Just a few weeks ago, on Byron's birthday, I was searching through some old photo albums looking for a baby picture of him to remind myself of our advancing years.  Why I like to remind myself of this on birthdays, I'm not sure, but nothing brings the passage of years to my attention better than comparing the youthful images of  myself and my loved ones to our current aged state.  I remember when Byron was the baby in the photo, and now he's solidly in his thirties, and even his babies aren't babies any more.  Whoa.  Time really is real.  If my baby brother is all grown up now, how old does that make me?!

As of Monday, it makes me thirty-seven!  Now, thirty-seven is really old if I were a horse, but if I were a bowhead whale, who can live for a couple hundred years, I would just be getting started on life.  So I'm trying to keep my age in perspective.   

While perusing one of the photo albums that belonged to my grandmother, who kept albums for all the grand kids to inherit (she also kept a journal, so I like to think she would appreciate a blog), I was struck by the photo compilation on the page above.  That's me, in the month I turned four.  The page is titled, in my grandmothers hand, "Going Home" and on the page is a photo of the little house my parents built in the woods where I grew up, our flock of chickens, the mamma goat, Heidi, with her rambunctious baby billy goat, and me, running down the long gravel driveway through the woods to the house.  

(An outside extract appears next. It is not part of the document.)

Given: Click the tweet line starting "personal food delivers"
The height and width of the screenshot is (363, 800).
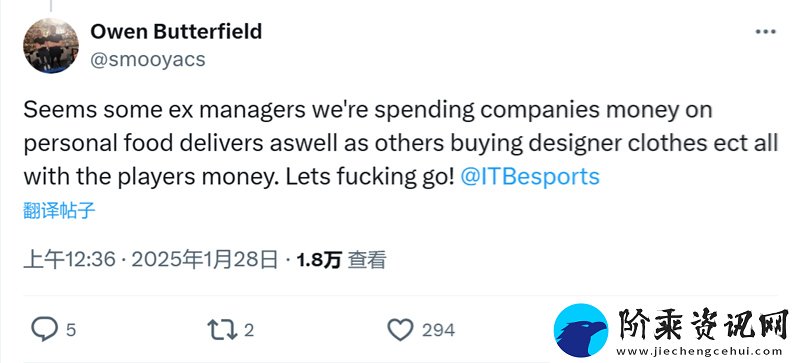Looking at the screenshot, I should point(401,143).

My first memories are from my fourth year.  I even remember when the baby goat was born, which I'm sure is such a vivid memory because I stepped on some after birth with my bare feet!  The arrival of the baby goat was very exciting, I'm sure, which is why someone, presumably my dad, carried the new baby goat over to the front door of the house to show me even though I was already in bed.  I stumbled, bleary eyed and in my pajamas from my bed and down the stairs to see what the commotion and excitement was about, and as I approached the tiny gooey looking goat on the rug by the door, I stepped on something wet, pink, and gross.  Shudder.  This is not a sensation easy to forget, and even now, thirty-three years later, I can feel it between my toes when I think about it.  Maybe I was awed by the wonder of  new life, but my sleepy little brain was permanently grossed out too.  This doesn't stop me from day dreaming about having goats some day, but in my dreams I'm always wearing shoes!  

The Going Home pictures make me wonder if it's possible that my garden, my chickens, my tiny farm house with a long gravel driveway, and even my desire for goats are all semi-unconscious attempts to recreate my four year old life.